Совершенно не рассматривалась Ю.Зорей версия о том, что для успеха фальсификации Катынского дела немецкие эксперты просто обязаны были «подгонять» результаты своей эксгумации под этапные списки на отправку польских военнопленных из Козельска. Вполне вероятно, что подобные списки могли быть обнаружены немцами в архивах захваченных лагерей с поляками под Смоленском или легко восстановлены путем элементарного опроса находившихся в лагерях польских военнопленных.
Более того, источником этих списков могла быть сама польская сторона. Известно, что в 1941-42 гг. этапные списки на отправку военнопленных из Козельского лагеря были восстановлены ротмистром Юзефом Чапским на основании рассказов польских военнопленных, попавших в 1940 г. из Козельска в Грязовецкий лагерь НКВД СССР, а оттуда осенью 1941 г. – в армию Андерса.
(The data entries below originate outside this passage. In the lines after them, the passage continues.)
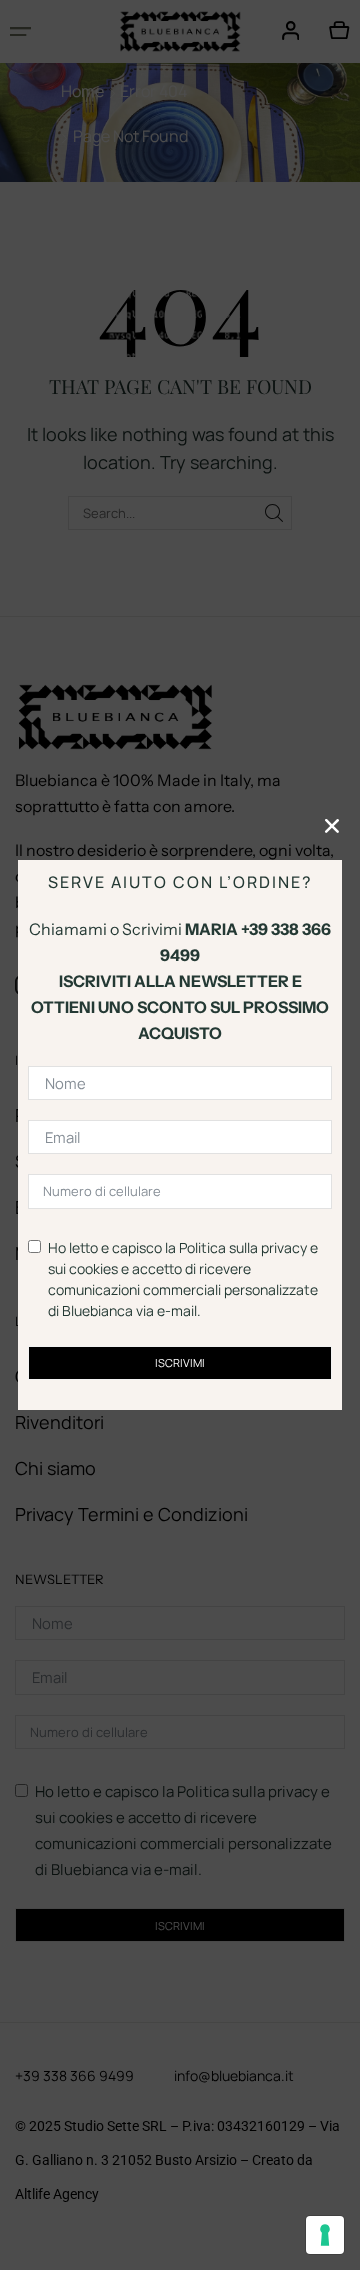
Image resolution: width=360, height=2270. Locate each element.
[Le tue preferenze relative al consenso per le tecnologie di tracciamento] (325, 2235)
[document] (180, 1135)
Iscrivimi (180, 1362)
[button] (332, 826)
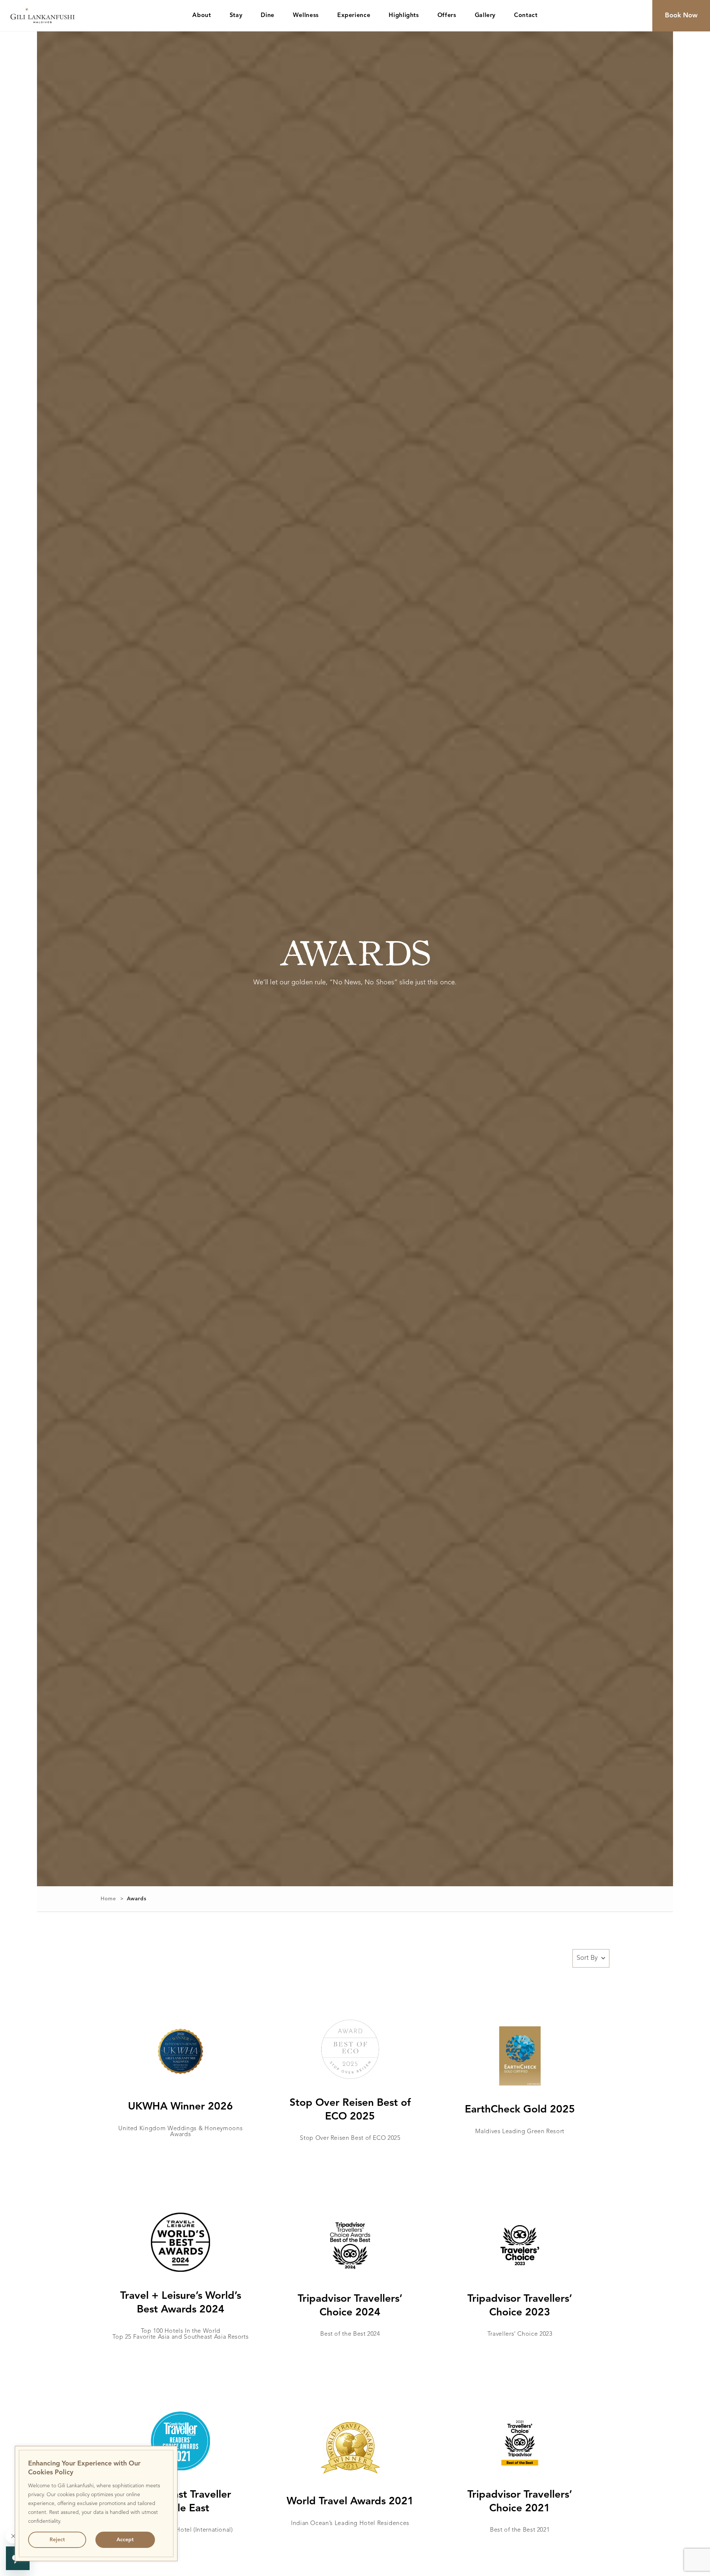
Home (108, 1898)
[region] (96, 2503)
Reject (57, 2539)
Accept (124, 2539)
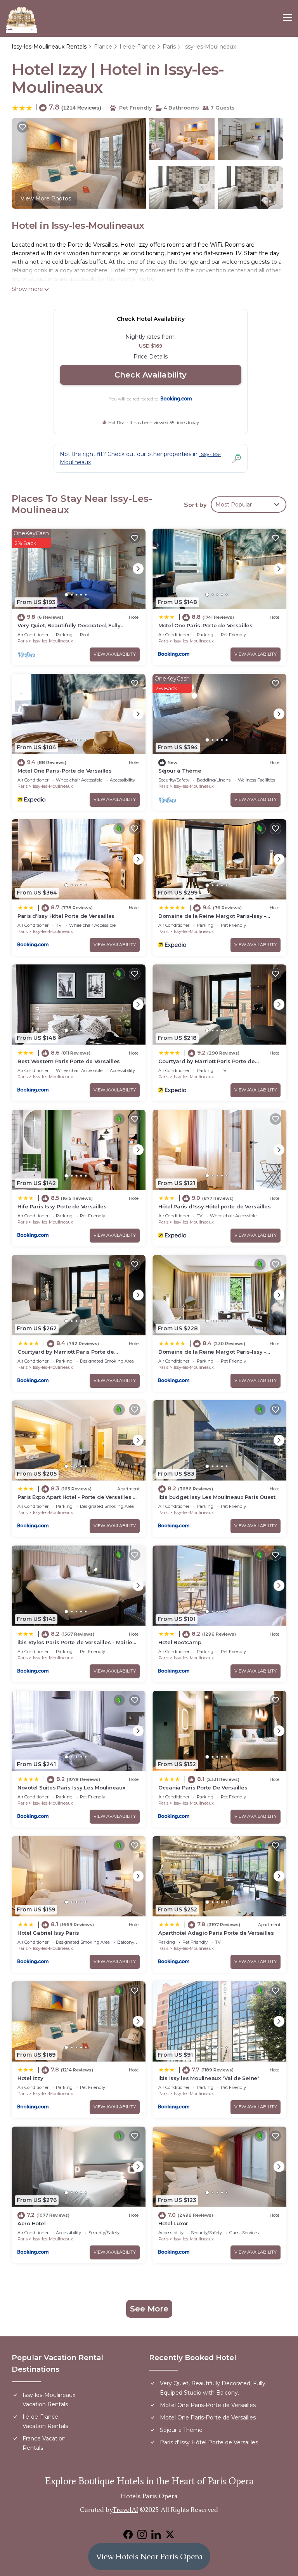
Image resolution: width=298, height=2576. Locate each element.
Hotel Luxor (173, 2223)
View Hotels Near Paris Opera (149, 2557)
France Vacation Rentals (44, 2443)
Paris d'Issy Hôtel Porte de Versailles (65, 916)
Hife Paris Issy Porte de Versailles (62, 1206)
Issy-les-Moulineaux (209, 46)
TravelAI (125, 2510)
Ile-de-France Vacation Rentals (45, 2421)
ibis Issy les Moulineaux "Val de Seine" (209, 2078)
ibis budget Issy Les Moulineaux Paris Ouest (216, 1497)
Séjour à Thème (179, 771)
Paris (169, 46)
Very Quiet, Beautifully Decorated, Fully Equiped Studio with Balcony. (212, 2388)
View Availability (115, 654)
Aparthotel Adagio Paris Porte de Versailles (216, 1933)
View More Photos (46, 198)
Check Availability (150, 374)
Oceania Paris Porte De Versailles (202, 1787)
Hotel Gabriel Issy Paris (48, 1933)
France (103, 46)
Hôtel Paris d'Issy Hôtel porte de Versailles (214, 1206)
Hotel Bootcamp (179, 1642)
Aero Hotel (31, 2223)
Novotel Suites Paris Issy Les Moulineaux (71, 1787)
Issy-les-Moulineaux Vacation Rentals (49, 2400)
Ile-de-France (137, 46)
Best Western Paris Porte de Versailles (68, 1061)
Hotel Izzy (30, 2078)
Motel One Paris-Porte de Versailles (205, 625)
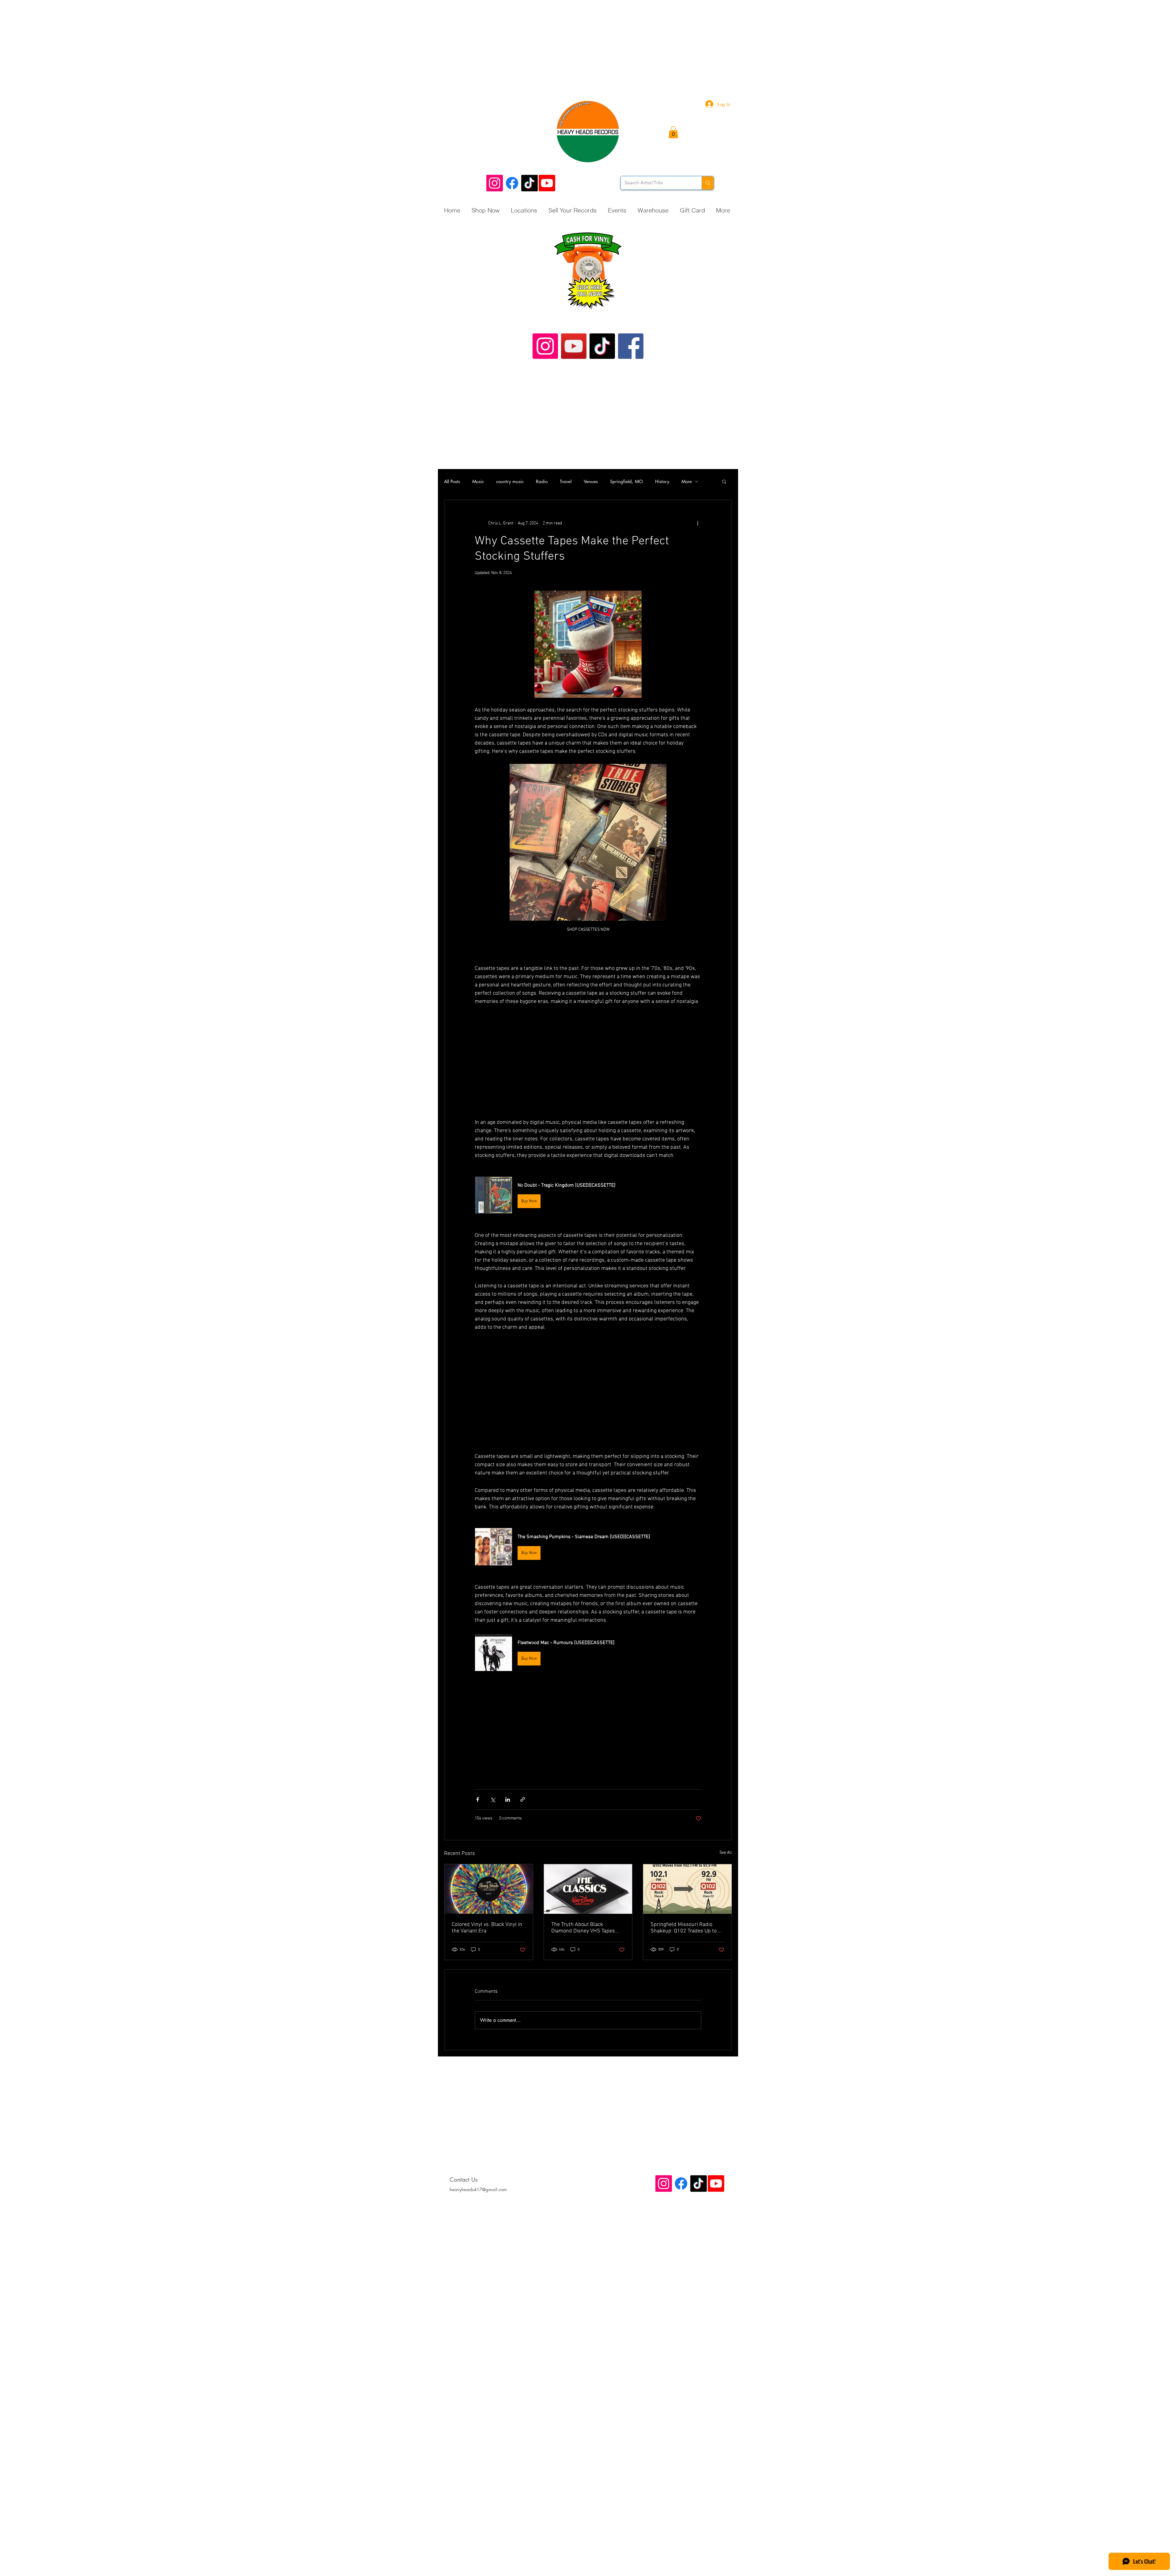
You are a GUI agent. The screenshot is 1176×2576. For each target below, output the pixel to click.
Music (478, 481)
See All (725, 1852)
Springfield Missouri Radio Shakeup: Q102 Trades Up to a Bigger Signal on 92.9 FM (685, 1927)
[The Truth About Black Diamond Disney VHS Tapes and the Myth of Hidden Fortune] (588, 1889)
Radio (542, 481)
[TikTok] (529, 183)
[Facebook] (512, 183)
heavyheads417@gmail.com (478, 2189)
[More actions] (697, 523)
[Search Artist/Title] (708, 183)
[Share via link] (523, 1799)
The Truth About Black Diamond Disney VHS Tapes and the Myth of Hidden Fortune (583, 1927)
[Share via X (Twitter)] (493, 1799)
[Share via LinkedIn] (508, 1799)
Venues (591, 481)
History (662, 481)
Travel (565, 481)
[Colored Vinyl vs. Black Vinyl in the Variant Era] (488, 1889)
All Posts (452, 481)
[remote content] (588, 1065)
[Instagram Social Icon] (494, 183)
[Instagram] (545, 346)
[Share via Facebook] (478, 1799)
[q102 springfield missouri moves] (687, 1889)
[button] (673, 132)
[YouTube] (573, 346)
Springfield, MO (626, 481)
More (686, 481)
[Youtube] (547, 183)
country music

Делая свои выводы, Зоря также не учел того элементарного обстоятельства, что совпадения в списках должны были неизбежно возникнуть и в случае расстрела польских военнопленных немецкими властями! Ведь расселение по жилым баракам и формирование рабочих бригад весной 1940 г. шло по мере реального поступления военнопленных в лагеря «особого назначения» к западу от Смоленска, что обусловливало сохранение тех компактных групп, в составе которых они ехали по этапу. Захватив лагеря, немцы, большие любители порядка, вероятно, предпочли не менять четко налаженную систему. Поэтому, кто бы ни расстрелял пленных поляков – сотрудники НКВД весной 1940 г., или нацисты осенью 1941 г., на расстрел польских военнопленных должны были вести практически теми же группами, в составе которых они ехали по этапу, спали в бараках и ходили на работу.
При таких обстоятельствах любое случайное или закономерное совпадение последовательностей из нескольких фамилий в списках с одинаковой очевидностью косвенно свидетельствовало как о возможной вине в расстреле поляков НКВД СССР, так и о возможной вине немцев (документы Политбюро из «закрытого пакета» в то время не были известны). Однако в 1990 г. не вполне корректные выводы Ю.Н.Зори стали одним из основных аргументов при установлении виновности сотрудников НКВД в расстреле польских военнопленных.
Другим косвенным доказательством вины советских органов госбезопасности в бессудном расстреле тысяч польских граждан считаются документы конвойных войск об этапировании поляков из лагерей для военнопленных в областные управления НКВД. Историк Н.С.Лебедева выдвинула гипотезу, что термин «исполнено» в шифровках областных управлений НКВД о прибытии этапов пленных поляков означал «расстреляны». По ее мнению, начальник Калининского УНКВД Токарев, посылая шифровки зам. Берии Меркулову «14/04. Восьмому наряду исполнено 300. Токарев» и «20/IV исполнено 345», информировал о расстреле 300 и 345 польских военнопленных (Катынь. Пленники. С.561, 564).